Use the other $19,300 to pay off your current car if it's not already, use it for a down payment on a house if you are into owning (personally I feel renting is better) due to mobility.

or, my personal choice, invest it in a roth IRA or other investment of some sort.

Save money, retire earlier, spend more time biking and less time working

I plan on driving my prius until it dies or costs more to fix than it's worth.


----------



## Heavy Hitter (Mar 12, 2010)

Woah man, you jumped to conclusions and went overboard with the life advice. My Volvo was bought used and is close to being a lemon. I have constantly had it in repairs and it is actually falling apart. It was not very expensive to buy. Trust me, if it was just about transporting bikes then I would have a hitch on it.

I have an IRA and Roth. Opened them a long time ago. Also have a 401k. Let's stick to car talk please.

But gravity you make a good point about ride quality. The c70 moves. Fast. The weakness is the turn radius, but the engine is fast. I should probably go for more room with my next car.


----------



## Zukfanatic (Apr 17, 2009)

My vote is Suzuki SX4 all the way. Fits my large 29er and plenty of other stuff, All Wheel Drive, fun to drive, and I get about 31-33 mpg on the highway. My wife wants to get rid of our 2008 impreza hatch and get one for herself. I came from a gorgeous Subaru WRX and love my sx4 equally as much. It's such a great, underrated car. I want the Swift turbo to come to the U.S. so badly. All of the real, non-gm suzukis are great cars and ultra-reliable. If you don't like Suzuki, also check out the Hyundai Tucson or the VW Tiguan. Both great little SUVs. The Tiguan is basically a GTI suv and the Tucson is ultra-affordable and has a great warranty.


----------



## Supadave (Apr 5, 2008)

Zukfanatic said:


> My vote is Suzuki SX4 all the way. Fits my large 29er and plenty of other stuff, All Wheel Drive, fun to drive, and I get about 31-33 mpg on the highway. My wife wants to get rid of our 2008 impreza hatch and get one for herself. I came from a gorgeous Subaru WRX and love my sx4 equally as much. It's such a great, underrated car. I want the Swift turbo to come to the U.S. so badly. *All of the real, non-gm suzukis are great cars* and ultra-reliable. If you don't like Suzuki, also check out the Hyundai Tucson or the VW Tiguan. Both great little SUVs. The Tiguan is basically a GTI suv and the Tucson is ultra-affordable and has a great warranty.

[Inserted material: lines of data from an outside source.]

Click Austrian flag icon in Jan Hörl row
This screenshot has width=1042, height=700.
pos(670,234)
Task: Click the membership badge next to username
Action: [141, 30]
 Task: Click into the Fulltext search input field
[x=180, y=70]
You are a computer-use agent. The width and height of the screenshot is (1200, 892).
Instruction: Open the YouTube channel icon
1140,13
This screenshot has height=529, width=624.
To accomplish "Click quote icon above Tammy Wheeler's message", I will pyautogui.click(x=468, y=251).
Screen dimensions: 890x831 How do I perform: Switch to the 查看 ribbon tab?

First let me preface this with the fact that I am a Suzuki fan, I drive a Suzuki motorcycle and my snowmobile is powered by a Suzuki mill.
But are you seriously insinuating that evil GM's whopping 3.02% stake in Suzuki effected their design and reliability negatively? Pretty sure that even at their dark ages '80's worst GM vehicle brands have been constantly rated higher in reliability than Suzuki. And while I do like the SX4 let's not put the current (Nissan frontier re-badge filled) line-up on a false pedestal.


----------



## Dropout33 (Apr 9, 2007)

I've been driving a new Rav4 loaner car from toyota while my 4runner gets some work done and I am so impressed with this car. The Rav has so much room and drives great. The interior room is so much more useful than my 05 4runner.

There is only 200 miles on this Rav but I have been getting 30 on the highway here in NY.


----------



## steadite (Jan 13, 2007)

If you're looking at Rav4, why not the class-leading fuel economy Chevy Equinox??? Has the size you need PLUS 32 MPG hwy.

http://www.chevrolet.com/equinox/

Edit: whoops...I just noticed your price limitation. I bet there are some used ones that would be around 20k tho.


----------



## BigRuckus (Jun 5, 2010)

Zukfanatic said:


> My vote is Suzuki SX4 all the way. Fits my large 29er and plenty of other stuff, All Wheel Drive, fun to drive, and I get about 31-33 mpg on the highway. My wife wants to get rid of our 2008 impreza hatch and get one for herself. I came from a gorgeous Subaru WRX and love my sx4 equally as much. It's such a great, underrated car. I want the Swift turbo to come to the U.S. so badly. All of the real, non-gm suzukis are great cars and ultra-reliable. If you don't like Suzuki, also check out the Hyundai Tucson or the VW Tiguan. Both great little SUVs. The Tiguan is basically a GTI suv and the Tucson is ultra-affordable and has a great warranty.


+1 for the Tiguan.
*Pros*
Fun to drive
26MPG
Fits two bikes, seats folded, fronts off.
Fun to drive
Tight and quiet
Fun to drive

*Cons*
Pricey...

...and worth every penny.


----------



## Heavy Hitter (Mar 12, 2010)

This thread is a MAJOR help for me. Much appreciated guys, I am researching every car being mentioned by fellow riders.


----------



## Heavy Hitter (Mar 12, 2010)

Do any of you guys lease? I drive less then 15k miles a year and know some folks who do and love it. I know the negative is that you will never own your car and always have a car payment, but the positive is that you can really fix your annual auto budget at a certain point since you will never need to make major repairs.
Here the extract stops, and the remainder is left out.